In 711 AD an Arab army from recently Islamized North Africa crossed into Visigoth Spain at Gibralter and by 720 Muslim forces had defeated the Visigoth forces and occupied most of Spain up to the Pyrenees. The Christian Visigoths had inherited the Roman province of Hispania in the 6th century, but turned out to be no match for the Muslim Arab and Berber forces that were part of the remarkable expansion of Islam in the 8th century, stretching from Afghanistan to Spain.

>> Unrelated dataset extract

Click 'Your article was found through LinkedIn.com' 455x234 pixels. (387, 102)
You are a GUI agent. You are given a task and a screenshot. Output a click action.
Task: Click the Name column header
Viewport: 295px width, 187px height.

For the next six centuries, until the renewed vigor of Christian forces began to regain much of Spain by the mid 1200’s, Muslim Spain became a highly developed centre of learning, architecture, philosophy, manufacture and technology, and of high culture in general. Situated at the far Western edge of the Muslim world that was centered in Baghdad, Muslim Spain was quite ‘independent’ in many ways, relating more directly both economically and culturally with Muslim North Africa to the south and Christian lands to the north. Indeed, Muslim scholarship, libraries and sophisticated knowledge of Greek and Roman learning, especially of Aristotle, in Spain came to be a chief source of a late Medieval cultural ‘awakening’ in Western Europe.

Course Objectives

  • To explore the unique blending of Muslim/Christian/Jewish art, literature, poetry and architecture that came to characterize Andalusia
  • To examine the transmission of Greek learning from Baghdad to Cordoba and on to Western Europe via Muslim philosophers such as Avicenna (Ibn Sina) and Averroes (Ibn Rushd) and Jewish philosophers such as Maimonides (Musa ibn Maymun).
  • To assess the degree to which Muslim rule in Andalusia was successful in creating a society and culture based on toleration of disparate religious and cultural communities and to see if this experiment in attempting to live with ‘difference’ has anything to say about contemporary global conflicts.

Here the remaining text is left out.